Figure 1 with 1 supplement
SCLC cells grow protrusions in culture and in vivo.

(A) Representative bright field images of three murine SCLC (mSCLC) cell lines (KP22, N2N1G, and 16T). Cells extend protrusions into a cell-free scratch generated in monolayer cultures. Protrusions are indicated by white arrowheads. Scale bars, 100 μm. N = 3 replicates. (B) Quantification of the number of protrusions that form from each mSCLC cell line as cultured in (A). Each symbol corresponds to the average of two technical replicates of an independent experiment. Mean + /- s.d. is shown, unpaired t-test. (C) Representative images of mSCLC cells (6PF and 16T) growing as subcutaneous tumors. At the time of injection, 10% SCLC cells stably expressing membrane-GFP (mGFP) were mixed with 90% GFP-negative SCLC cells. Immunostaining for GFP generates a brown signal. Examples of protrusions are indicated by white arrowheads. Hematoxylin (blue) stains the nuclei of the cells. (N = 5/allograft, from one biological replicate). Scale bar, 20 μm. (D) Quantification of (C). Each symbol represents an allograft tumor (N = 4/allograft, from one biological replicate). Mean + /- s.d. is shown. (E) Representative images of human SCLC (hSCLC) patient-derived xenografts growing subcutaneously (LX102, LU86, and LU102 models). Tumors were injected with the red fluorescent tracer DiI. Protrusions are indicated by white arrowheads. Scale bar, 20 μm. (F) Quantification of (E). Each symbol represents a xenograft tumor (N = 6/xenograft, from one biological replicate). Mean + /- s.d. is shown, unpaired t-test.

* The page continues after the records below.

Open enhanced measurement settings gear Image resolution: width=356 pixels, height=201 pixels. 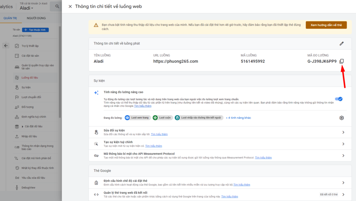pos(341,118)
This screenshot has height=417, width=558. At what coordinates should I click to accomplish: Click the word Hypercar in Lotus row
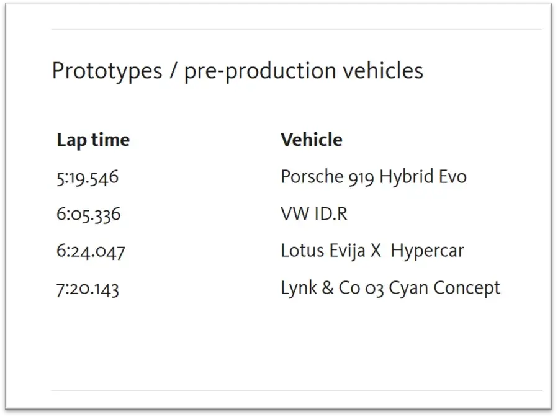(428, 251)
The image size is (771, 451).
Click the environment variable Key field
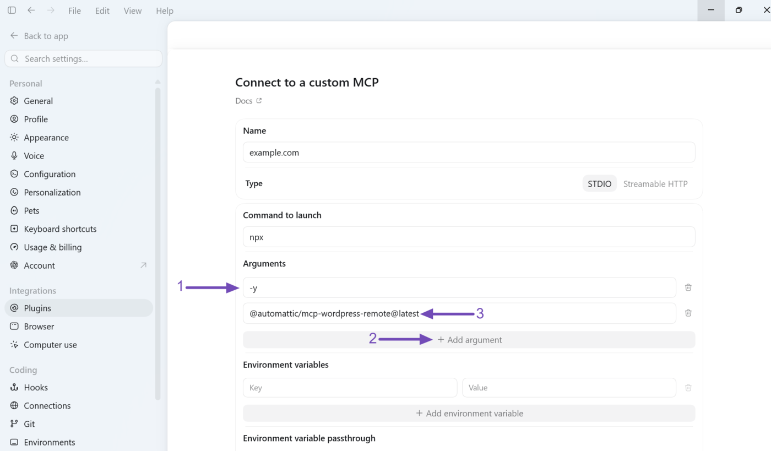pyautogui.click(x=350, y=388)
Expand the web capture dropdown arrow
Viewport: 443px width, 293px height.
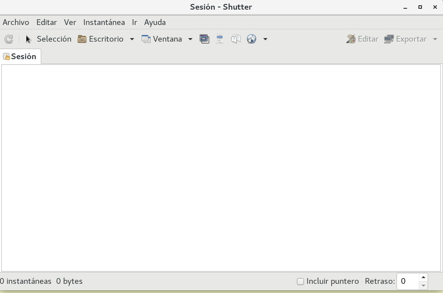[265, 39]
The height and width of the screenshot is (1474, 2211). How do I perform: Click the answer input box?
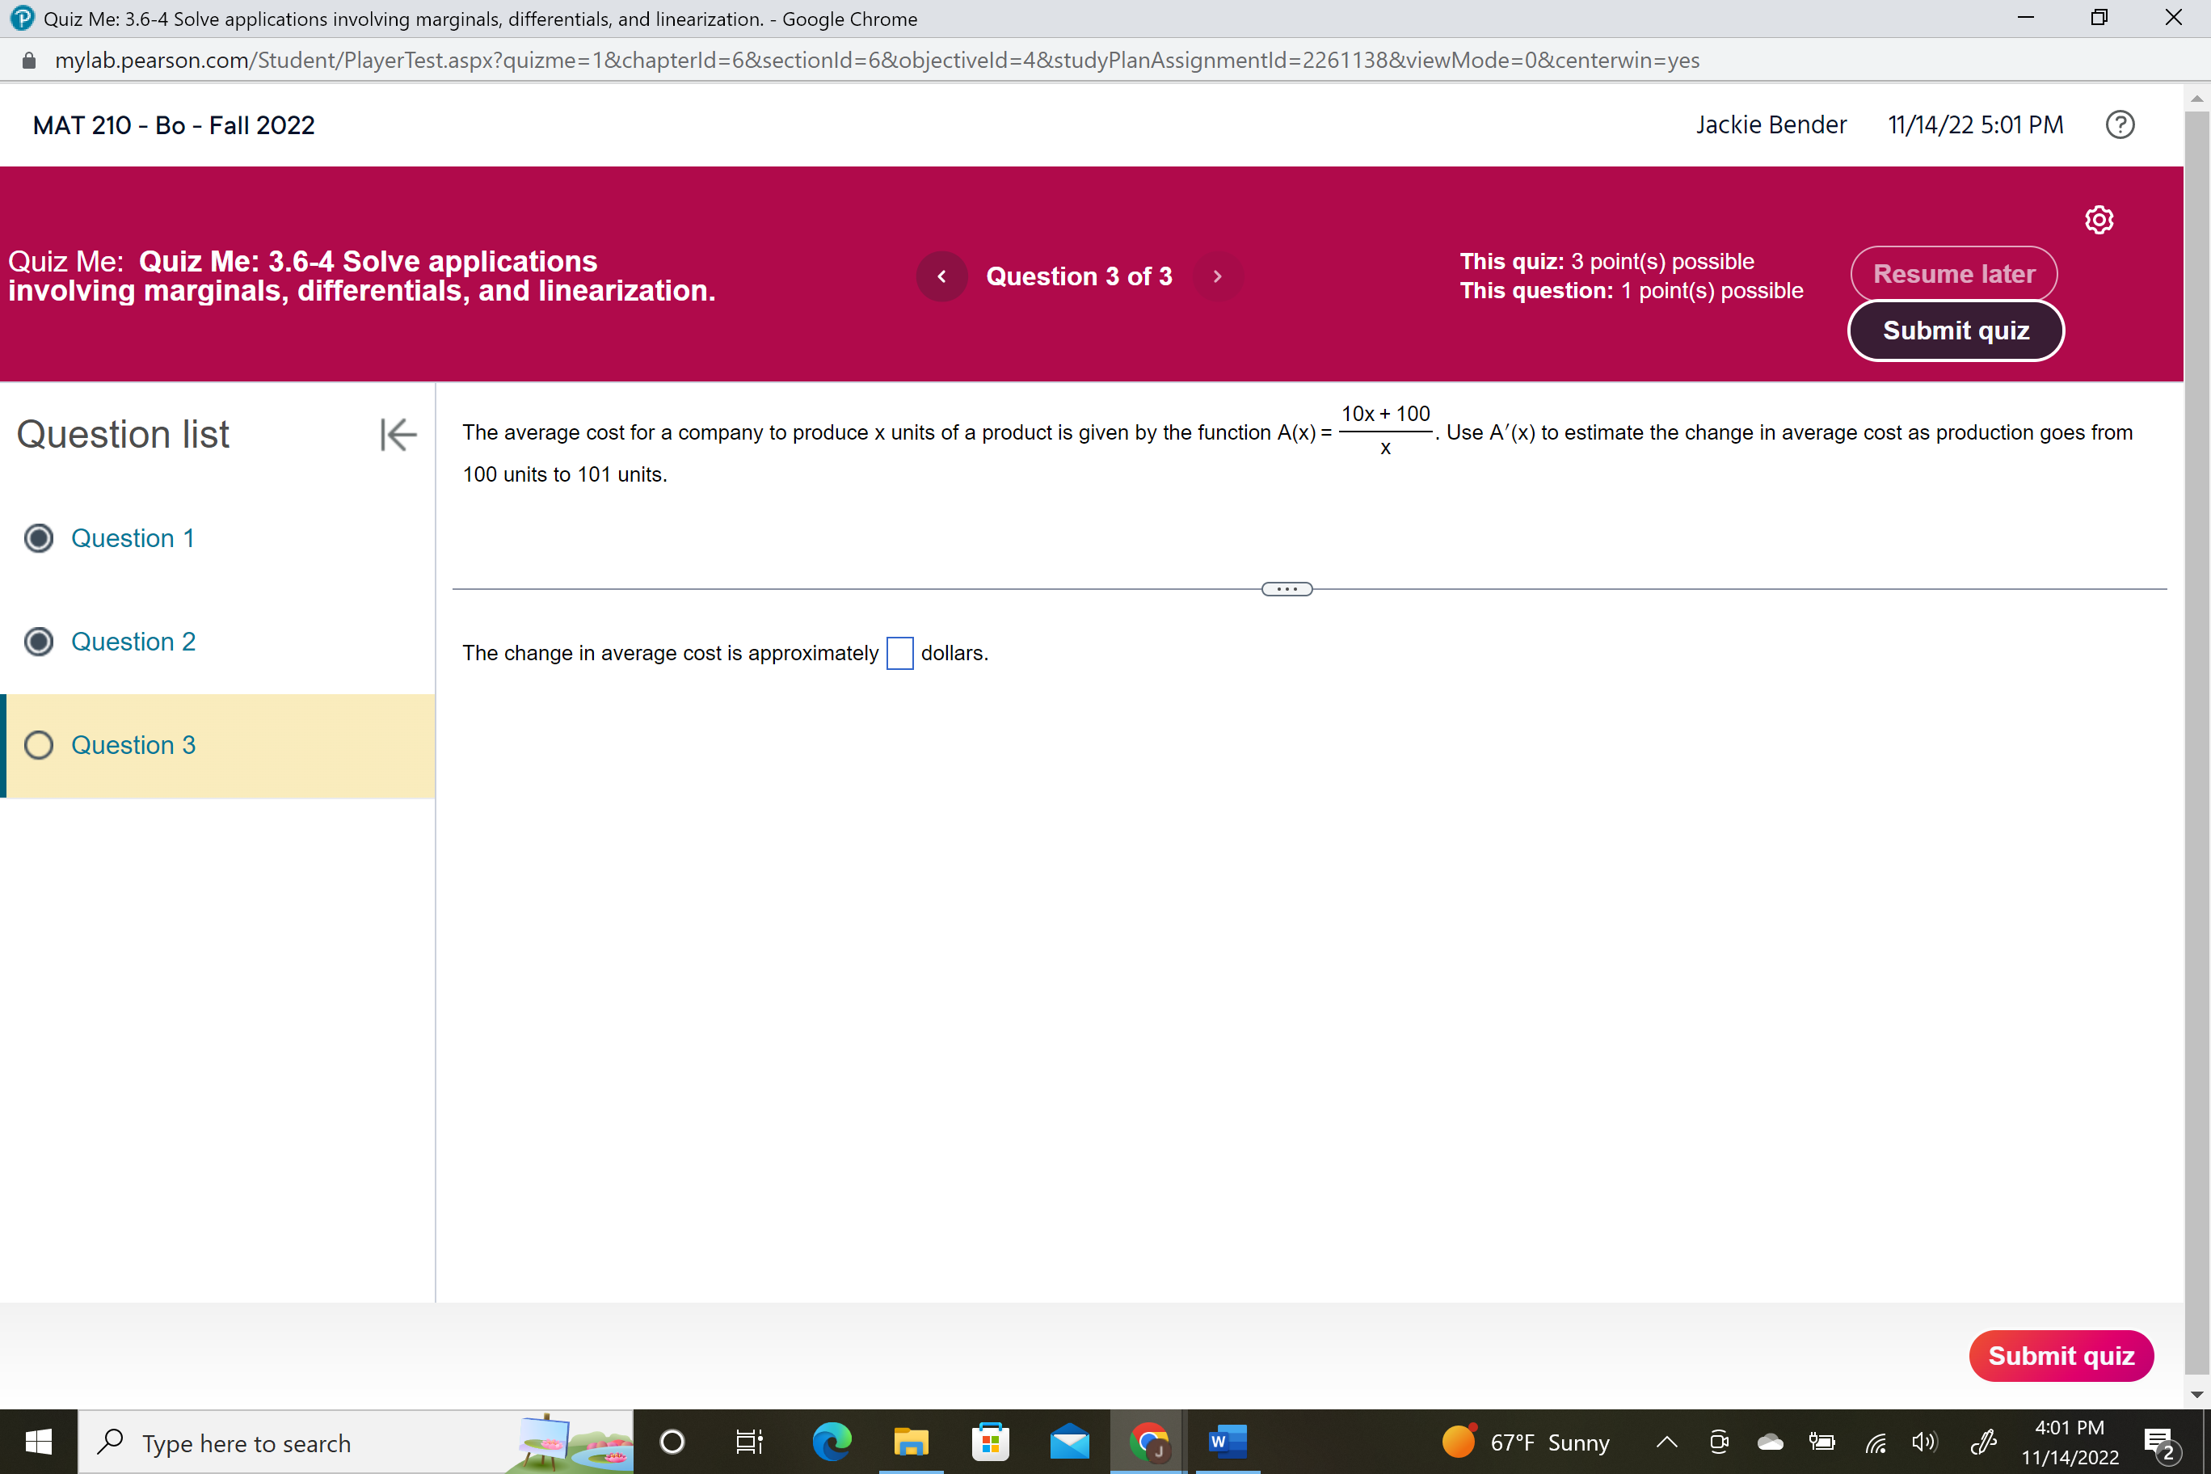[899, 653]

Figure 1—figure supplement 1
SCLC cells grow protrusions in culture and in vivo.

(A) Representative images of mSCLC N2N1G and 6PFG cells growing in dense culture from N = 3 independent experiments. At the time of plating, 3–5% cells expressing membrane-GFP (mGFP, green fluorescence) were mixed and co-cultured with 95–97% SCLC cells that do not expressing GFP. Examples of protrusions are shown with white arrowheads. Scale bars, 100 μm. (B) Representative images of mSCLC cells in the liver from the autochthonous TKO;mTmG model from N = 2 mice. Images were taken from micro-metastases. Immunostaining for GFP generates a brown signal. Protrusions are shown with white arrowheads. Hematoxylin (blue) stains the nucleus of cells. Scale bar, 20 μm. (C) Representative images of liver sections from mice after intravenous injection of mSCLC N2N1G cells from N = 3 mice. Immunostaining for the neuroendocrine marker UCHL1 (brown) outlines the shape of cells. Protrusions are shown with white arrowheads. Scale bars, 50 μm. (D) Representative bright field images of hSCLC NCI-H446 cells when cells are allowed to grow into a cell-free scratch generated in monolayer cultures under Matrigel. Protrusions are shown with white arrowheads. Scale bars, 40 μm. (E) Quantification of (D). N = 3 independent experiments. Mean + /- s.d. is shown. (F) Representative whole mount images of hSCLC NCI-H446 cells growing as a subcutaneous tumor from N = 4 independent xenografts from one experiment. At the time of injection, 10% of the SCLC NCI-H446 cells expressing membrane-GFP (mGFP) were mixed with 90% SCLC NCI-H446 cells not expressing GFP. Scale bars, 100 μm. (G–H) As in D-E for NCI-H1694 and NCI-H2081 hSCLC cells. N = 6–7 independent experiments. Scale bars, 20 μm.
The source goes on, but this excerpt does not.